Qual è secondo lei lo stereotipo più pericoloso in riferimento a noi donne? Lo stereotipo più pericoloso è per me quello dell’apparenza fisica che domina e popola i vari social network. Non si riesce a scardinare del tutto questo principio per cui una donna prima di tutto debba essere bella, piacevole ed attraente e poi, in secondo luogo, interessante e colta. Vorrei che a mia figlia passasse il messaggio opposto: prima di tutto dobbiamo essere intelligenti e preparate e poi possiamo anche dimostrare o accettare la nostra bellezza per quella che è. Siamo invasi da un canone estetico che sembra debba essere lo stesso per tutti ma non è così. É diverso e soggettivo per ognuno di noi, ciò che è bello per me magari può non esserlo per qualcun altro. Dobbiamo imparare ad accettarci così come siamo e non importa se si hanno macchie sul viso o qualche chilo in più. Mi preoccupa molto il fatto che lo stereotipo della donna che lavora non sia sostenuto da degli ammortizzatori sociali. É necessario, a mio parere, che la società si muova intorno alla donna stessa che si muove. Mi piacerebbe inoltre che ci fossero più figure femminili anche in ambiti ancora troppo maschili, a partire dalla politica fino ad arrivare al mio stesso ambiente, il cinema. Credo che il mondo del lavoro dovrebbe allargarsi maggiormente, ma lo stato dovrebbe rendersi in grado di far fronte alle necessità di una donna emancipata che ha una famiglia.

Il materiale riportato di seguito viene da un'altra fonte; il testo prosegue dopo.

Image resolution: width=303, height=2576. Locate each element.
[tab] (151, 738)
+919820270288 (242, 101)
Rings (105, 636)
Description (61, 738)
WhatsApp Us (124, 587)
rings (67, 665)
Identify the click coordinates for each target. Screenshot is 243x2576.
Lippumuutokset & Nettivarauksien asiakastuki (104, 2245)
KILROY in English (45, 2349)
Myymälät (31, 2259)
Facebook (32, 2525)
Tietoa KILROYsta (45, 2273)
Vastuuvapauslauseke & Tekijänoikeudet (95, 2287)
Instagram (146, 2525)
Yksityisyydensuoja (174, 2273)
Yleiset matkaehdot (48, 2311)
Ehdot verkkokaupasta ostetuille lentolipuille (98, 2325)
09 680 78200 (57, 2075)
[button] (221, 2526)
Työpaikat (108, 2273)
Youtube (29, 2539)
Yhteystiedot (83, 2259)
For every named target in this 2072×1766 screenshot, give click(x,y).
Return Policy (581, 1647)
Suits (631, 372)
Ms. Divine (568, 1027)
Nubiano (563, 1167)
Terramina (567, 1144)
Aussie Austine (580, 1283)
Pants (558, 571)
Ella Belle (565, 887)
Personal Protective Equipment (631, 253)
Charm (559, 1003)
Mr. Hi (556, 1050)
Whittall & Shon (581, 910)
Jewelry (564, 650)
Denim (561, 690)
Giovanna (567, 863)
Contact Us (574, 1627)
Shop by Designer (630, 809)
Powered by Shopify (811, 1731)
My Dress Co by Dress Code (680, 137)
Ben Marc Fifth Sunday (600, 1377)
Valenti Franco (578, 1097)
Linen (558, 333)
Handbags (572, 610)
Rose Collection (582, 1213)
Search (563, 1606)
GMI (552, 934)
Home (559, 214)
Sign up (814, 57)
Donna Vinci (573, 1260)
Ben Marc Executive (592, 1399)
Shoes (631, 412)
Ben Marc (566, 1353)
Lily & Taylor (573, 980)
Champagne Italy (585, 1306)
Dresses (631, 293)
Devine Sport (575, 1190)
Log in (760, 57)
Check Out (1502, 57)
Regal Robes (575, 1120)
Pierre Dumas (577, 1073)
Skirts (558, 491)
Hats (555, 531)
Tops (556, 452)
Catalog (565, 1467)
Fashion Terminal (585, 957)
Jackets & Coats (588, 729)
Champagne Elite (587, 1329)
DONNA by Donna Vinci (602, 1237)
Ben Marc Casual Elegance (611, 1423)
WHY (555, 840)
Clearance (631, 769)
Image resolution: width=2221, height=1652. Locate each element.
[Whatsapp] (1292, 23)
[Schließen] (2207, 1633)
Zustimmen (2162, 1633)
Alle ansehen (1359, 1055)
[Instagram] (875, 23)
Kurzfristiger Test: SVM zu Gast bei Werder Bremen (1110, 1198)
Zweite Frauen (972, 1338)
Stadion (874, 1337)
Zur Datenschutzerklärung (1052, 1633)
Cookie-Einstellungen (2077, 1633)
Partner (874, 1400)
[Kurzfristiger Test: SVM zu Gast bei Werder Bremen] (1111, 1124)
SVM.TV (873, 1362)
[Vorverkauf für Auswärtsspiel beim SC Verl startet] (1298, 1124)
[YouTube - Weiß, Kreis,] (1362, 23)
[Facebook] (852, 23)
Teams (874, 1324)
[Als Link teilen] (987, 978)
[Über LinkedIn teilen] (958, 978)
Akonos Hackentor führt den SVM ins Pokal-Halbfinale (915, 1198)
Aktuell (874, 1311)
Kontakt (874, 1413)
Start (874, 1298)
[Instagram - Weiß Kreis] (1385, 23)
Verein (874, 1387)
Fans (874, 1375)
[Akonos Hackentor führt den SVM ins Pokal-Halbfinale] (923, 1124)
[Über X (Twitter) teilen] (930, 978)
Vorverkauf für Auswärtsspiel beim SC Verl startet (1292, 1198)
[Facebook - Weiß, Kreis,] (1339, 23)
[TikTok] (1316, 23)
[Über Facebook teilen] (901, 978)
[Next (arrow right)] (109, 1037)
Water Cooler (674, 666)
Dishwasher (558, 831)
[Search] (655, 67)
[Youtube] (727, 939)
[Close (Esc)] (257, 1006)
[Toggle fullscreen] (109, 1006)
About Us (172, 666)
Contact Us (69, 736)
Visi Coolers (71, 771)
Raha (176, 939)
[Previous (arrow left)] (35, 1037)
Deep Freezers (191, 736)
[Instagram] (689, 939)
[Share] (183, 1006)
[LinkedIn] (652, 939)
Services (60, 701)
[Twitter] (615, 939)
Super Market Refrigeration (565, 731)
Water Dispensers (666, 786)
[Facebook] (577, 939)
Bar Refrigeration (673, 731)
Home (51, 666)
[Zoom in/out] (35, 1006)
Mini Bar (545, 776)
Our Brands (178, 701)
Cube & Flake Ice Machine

Se dovesse mettersi per un attimo ad osservare sè stessa e non più gli altri, capovolgendo il suo stesso ruolo, che consiglio sentirebbe di darsi? Di essere più sicura e di avere meno paura. Di essere meno schiava del giudizio degli altri. Personalmente lavoro con molti uomini, ai quali devo spiegare le mie idee e devo tramettere il mio entusiasmo, per fare in modo che condividano la mia visione. Il mio è un lavoro “collettivo”, un po’ come quello di un direttore di orchestra: devi cercare di fare in modo che tutti gli strumenti suonino insieme e siano sincronizzati. Sicuramente, liberarmi di molte insicurezze potrebbe farmi bene. Bisogna provare a liberarsi della paura di un fare un passo avanti o di portare avanti un’idea azzardata, che magari non è in linea con il pensiero altrui.

Al giorno d’oggi assistiamo al successo di tantissime donne in ogni campo, a testimonianza di come le donne possano portare quel valore aggiunto che per troppo tempo è stato misconosciuto. Crede che in futuro la fatica di arrivare a ricoprire ruoli al pari degli uomini svanirà? Purtroppo, io credo che la strada sia ancora molto lunga dal punto di vista di una vera e propria mutazione sociale. Sogno di ritrovarmi nella normalità ad avere dei capi di governo che sono delle donne, e che non siano solo poche eccezioni. Vorrei più donne che guidano i paesi o che ricoprono ruoli di potere, che possano esercitare il loro pensiero in maniera diversa, influenzando il pensiero delle nuove generazioni, costruendo modelli di società che possano essere più a misura per ogni essere umano, in cui gli uomini non siano soltanto schiavi del loro lavoro ma che possano esistere anche gli spazi di realizzazione per la singola persona. Un modello di universo equilibrato e di società organica che non riscontro ad oggi nel nostro paese, ma non solo. Credo che vi sia bisogno che la sensibilità femminile arrivi sempre di più nei luoghi di potere. Tuttavia, ho la sensazione che le donne debbano ancora faticosamente lottare per conquistare degli spazi, che forse se non ci fossero state le lotte degli anni ’70 probabilmente non avremmo nemmeno. Qualunque donna lavori in un ambiente prevalentemente maschile sa di cosa sto parlando, perciò penso di potermi rivolgere a molte donne in questo momento. La cosa importante è andare avanti ed essere convinte delle proprie idee, essere più solidali tra di noi, non essere in competizione l’une con le altre. Sono convinta che tutto ciò sia d’aiuto per avere più voce in capitolo in un mondo che, a mio avviso, è ancora troppo maschile e troppo poco generoso.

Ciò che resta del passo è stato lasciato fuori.